根口クラゲのような、機能環がただひとつしかない場合には、反射動物といってもいいだろう。


他のクラゲでも、反射動物と呼んで差し支えないものがいる。このような動物は、反射弓が独立に活動し、中枢位からは何らの指図も受けていない。


このような、外部の器官が完全な反射弓を有している場合は、それを「反射個体(Reflexperson)」と呼ぶ。

 


ウニは、このような反射個体をたくさん備えて、全身に分布させている。そして、中枢からの指令なしに、おのおのが独自に反射機能を遂行する。


ウニはたくさんのトゲを持っており、皮膚に刺激を与える対象が近づくと、このトゲを立てる。このトゲの他に、柔らかく長い吸盤状の足(管足)があり、物をよじ登る時に使う。また、多くのウニは四種類のはさみ状のトゲ(叉棘)をもっている。これら全てが全く独立した反射個体である。


独立して動いているとはいえ、ウニの身体では、柔らかな管足が、鋭い叉棘に襲われる、ということは起こらない。したがって、これを「反射共和国(Reflexrepublik)」という名で呼ぶことができる。


この町の平和は、中枢位からの指令によるものではない。それは、アウトデルミン(Autodermin)(皮膚自己物質)という物質の存在により保たれる。


アウトデルミンは皮膚一面にごく低濃度に存在している。アウトデルミンは、濃度が高くなると反射個体の受容器を麻痺させる。このことから、同一主体の二つの皮膚面が接触することにより、アウトデルミンの濃度が高まり、反射が起きることを抑制する。
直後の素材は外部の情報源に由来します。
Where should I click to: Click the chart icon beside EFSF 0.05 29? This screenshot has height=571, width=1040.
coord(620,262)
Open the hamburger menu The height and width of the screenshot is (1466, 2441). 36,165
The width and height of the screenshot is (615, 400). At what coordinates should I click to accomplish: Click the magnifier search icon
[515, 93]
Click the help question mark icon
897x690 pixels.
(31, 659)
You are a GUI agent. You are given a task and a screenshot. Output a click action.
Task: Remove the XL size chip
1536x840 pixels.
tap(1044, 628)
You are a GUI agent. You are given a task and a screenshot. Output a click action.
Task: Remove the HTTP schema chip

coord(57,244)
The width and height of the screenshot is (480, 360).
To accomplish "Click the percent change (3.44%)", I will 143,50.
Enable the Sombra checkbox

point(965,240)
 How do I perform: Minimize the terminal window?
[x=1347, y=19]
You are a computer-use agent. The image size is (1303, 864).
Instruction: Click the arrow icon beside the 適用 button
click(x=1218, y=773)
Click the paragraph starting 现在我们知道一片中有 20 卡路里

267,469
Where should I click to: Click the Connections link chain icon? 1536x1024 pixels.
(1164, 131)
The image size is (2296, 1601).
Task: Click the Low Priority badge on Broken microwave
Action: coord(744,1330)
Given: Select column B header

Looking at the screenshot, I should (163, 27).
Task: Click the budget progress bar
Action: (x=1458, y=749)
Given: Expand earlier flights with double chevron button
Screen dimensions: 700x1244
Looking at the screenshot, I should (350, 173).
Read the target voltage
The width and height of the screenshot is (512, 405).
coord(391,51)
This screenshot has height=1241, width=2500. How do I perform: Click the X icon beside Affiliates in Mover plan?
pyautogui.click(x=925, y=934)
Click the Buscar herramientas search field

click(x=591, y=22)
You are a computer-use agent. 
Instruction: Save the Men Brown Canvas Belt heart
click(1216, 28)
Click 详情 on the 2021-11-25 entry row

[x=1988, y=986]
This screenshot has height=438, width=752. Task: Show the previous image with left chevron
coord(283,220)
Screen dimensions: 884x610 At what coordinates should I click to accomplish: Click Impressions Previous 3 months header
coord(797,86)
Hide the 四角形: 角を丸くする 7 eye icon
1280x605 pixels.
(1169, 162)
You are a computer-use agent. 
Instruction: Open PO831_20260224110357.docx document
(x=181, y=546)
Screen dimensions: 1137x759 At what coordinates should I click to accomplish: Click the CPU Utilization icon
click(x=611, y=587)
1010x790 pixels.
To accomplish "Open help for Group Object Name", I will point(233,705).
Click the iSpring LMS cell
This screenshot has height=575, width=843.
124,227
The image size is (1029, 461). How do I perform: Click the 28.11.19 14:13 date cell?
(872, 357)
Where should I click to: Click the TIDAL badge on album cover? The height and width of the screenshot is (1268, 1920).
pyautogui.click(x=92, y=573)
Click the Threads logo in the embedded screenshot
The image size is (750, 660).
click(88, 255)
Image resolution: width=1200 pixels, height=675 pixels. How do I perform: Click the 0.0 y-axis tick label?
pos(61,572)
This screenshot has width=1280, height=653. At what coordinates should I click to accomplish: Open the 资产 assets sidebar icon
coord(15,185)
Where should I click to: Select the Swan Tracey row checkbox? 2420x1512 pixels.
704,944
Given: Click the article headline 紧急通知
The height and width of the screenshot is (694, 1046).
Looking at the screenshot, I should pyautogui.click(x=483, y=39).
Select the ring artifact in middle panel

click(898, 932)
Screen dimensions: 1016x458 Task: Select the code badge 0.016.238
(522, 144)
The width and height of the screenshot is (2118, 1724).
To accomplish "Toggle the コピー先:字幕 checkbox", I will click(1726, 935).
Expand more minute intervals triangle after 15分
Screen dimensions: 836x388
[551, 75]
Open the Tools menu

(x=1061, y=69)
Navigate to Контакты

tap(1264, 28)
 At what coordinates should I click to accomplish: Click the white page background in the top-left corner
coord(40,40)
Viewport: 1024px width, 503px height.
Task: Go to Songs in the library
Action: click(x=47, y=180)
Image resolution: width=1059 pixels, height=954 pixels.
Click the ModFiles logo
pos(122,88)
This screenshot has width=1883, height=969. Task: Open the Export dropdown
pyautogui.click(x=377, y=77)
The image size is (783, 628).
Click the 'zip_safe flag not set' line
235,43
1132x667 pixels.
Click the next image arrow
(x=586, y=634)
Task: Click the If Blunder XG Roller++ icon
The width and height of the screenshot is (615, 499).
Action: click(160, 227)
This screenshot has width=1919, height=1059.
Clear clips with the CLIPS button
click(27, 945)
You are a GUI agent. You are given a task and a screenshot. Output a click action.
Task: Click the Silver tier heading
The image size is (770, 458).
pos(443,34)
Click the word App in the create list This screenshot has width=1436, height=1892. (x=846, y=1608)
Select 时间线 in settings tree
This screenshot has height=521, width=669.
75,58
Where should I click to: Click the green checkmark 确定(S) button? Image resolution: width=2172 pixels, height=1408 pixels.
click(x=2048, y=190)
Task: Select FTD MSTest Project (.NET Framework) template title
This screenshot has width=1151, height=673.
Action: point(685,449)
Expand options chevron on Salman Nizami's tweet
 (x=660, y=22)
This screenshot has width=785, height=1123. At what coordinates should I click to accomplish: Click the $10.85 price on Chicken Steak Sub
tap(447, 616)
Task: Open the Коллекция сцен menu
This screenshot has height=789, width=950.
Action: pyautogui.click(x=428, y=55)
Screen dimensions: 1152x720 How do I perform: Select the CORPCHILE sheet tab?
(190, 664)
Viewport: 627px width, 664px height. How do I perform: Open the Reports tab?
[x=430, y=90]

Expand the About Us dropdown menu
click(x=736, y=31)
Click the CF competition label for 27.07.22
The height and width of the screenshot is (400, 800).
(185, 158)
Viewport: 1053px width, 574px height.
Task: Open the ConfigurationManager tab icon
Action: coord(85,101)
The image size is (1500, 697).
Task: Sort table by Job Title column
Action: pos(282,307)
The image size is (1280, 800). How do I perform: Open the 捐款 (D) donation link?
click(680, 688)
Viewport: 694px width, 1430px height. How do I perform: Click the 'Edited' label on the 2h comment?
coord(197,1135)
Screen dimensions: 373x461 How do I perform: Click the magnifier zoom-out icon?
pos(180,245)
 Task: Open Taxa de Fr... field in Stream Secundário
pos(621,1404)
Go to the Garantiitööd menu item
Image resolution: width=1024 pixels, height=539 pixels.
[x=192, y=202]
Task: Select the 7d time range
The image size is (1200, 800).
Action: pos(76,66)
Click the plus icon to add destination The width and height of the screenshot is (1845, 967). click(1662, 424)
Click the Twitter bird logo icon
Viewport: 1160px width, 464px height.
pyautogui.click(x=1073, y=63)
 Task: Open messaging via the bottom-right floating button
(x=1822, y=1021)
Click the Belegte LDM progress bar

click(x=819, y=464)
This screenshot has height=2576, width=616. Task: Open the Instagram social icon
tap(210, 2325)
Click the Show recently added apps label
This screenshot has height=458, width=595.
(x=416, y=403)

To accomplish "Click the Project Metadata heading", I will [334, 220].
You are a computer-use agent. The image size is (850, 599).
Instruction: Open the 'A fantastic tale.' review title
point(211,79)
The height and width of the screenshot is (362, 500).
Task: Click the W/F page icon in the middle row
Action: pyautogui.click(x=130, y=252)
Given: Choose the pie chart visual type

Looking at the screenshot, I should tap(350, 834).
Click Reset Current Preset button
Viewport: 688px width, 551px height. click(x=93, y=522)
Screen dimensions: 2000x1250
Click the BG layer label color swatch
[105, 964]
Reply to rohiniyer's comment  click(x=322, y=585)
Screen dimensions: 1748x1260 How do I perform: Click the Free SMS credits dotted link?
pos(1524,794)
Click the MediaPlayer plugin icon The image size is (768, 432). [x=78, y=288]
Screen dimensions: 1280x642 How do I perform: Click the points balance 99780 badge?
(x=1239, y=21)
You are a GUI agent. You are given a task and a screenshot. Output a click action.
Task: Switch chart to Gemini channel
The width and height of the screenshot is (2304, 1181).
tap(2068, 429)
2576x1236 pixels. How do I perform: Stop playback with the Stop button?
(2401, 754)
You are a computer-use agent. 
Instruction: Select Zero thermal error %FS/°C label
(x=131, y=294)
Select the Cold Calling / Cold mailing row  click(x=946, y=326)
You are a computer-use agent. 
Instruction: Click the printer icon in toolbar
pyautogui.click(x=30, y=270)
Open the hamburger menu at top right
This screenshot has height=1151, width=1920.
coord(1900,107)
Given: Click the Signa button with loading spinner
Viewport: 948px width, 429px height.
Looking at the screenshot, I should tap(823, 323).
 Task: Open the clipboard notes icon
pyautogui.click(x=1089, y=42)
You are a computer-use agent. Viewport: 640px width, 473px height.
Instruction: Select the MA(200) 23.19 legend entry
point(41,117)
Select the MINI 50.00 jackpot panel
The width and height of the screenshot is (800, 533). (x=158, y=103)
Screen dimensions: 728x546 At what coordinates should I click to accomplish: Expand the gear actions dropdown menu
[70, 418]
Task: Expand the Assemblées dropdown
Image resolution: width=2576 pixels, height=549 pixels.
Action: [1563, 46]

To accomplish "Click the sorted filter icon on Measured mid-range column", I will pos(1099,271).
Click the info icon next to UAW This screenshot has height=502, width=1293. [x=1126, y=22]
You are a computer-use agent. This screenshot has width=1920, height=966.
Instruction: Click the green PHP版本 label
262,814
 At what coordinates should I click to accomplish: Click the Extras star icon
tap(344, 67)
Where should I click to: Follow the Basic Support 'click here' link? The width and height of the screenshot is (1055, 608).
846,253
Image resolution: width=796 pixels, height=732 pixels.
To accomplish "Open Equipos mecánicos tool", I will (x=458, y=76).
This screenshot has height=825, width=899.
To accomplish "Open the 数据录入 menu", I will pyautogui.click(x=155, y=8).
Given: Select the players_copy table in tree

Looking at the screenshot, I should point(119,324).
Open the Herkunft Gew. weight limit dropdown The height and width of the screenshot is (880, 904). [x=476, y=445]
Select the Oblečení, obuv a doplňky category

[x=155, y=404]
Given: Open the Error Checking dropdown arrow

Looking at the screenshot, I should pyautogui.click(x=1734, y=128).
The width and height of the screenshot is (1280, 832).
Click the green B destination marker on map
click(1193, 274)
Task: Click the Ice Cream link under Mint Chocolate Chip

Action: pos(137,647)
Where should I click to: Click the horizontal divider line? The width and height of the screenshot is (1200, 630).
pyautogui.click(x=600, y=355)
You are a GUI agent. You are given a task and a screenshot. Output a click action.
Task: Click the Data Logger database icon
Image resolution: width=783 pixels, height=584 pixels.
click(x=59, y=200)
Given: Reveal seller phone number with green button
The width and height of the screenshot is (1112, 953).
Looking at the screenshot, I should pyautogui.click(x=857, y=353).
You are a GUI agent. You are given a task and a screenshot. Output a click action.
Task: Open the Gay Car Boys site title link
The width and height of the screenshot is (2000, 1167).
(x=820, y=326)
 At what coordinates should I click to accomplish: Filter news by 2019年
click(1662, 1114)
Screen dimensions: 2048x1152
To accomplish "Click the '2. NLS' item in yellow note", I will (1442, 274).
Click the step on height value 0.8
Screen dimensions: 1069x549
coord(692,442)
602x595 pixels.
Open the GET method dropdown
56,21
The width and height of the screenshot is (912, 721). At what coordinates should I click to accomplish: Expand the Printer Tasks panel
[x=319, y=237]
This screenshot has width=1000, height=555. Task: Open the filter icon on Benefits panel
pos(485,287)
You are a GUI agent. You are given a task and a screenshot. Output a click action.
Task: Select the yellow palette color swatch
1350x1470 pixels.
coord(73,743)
多数の反射個体をもつ反射共和国の場合は、機能環がバラバラに働くことから、これらの知覚標識は相互に無関係である。

 


一方で、比較としてダニを考える。前述のように、ダニの生命表現は、本質的に3つの反射から成り立っている。しかし、機能環に共通の知覚器官があることから、一つの統一体を作り上げている可能性がある。

 


このような可能性はウニにはない。圧迫刺激と知覚標識は完全に独立している。そのため、ウニは影に対してトゲを動かして反応する際、雲にも船にも、本当の敵である魚に対しても行う。

 

 


【感想】
・やっぱりユクスキュルはすごい……このあたりの分野は、神経生理学?とか、そのあたりの話なんじゃないだろうか。本当に(今で言うところの)広い分野の話を考えているんだなあ……。「生き物をとらえる・理解する」って、こういうことなのかな……。


・根口クラゲの最終文、要約できなかった!そのままもってきてしまった!あまりに素敵な表現だったので!「鐘の音だけが鳴り響く永遠の静寂」って……すごく……すごくイメージを喚起させる!


・この分野、今はどういう知見が得られているのかなー。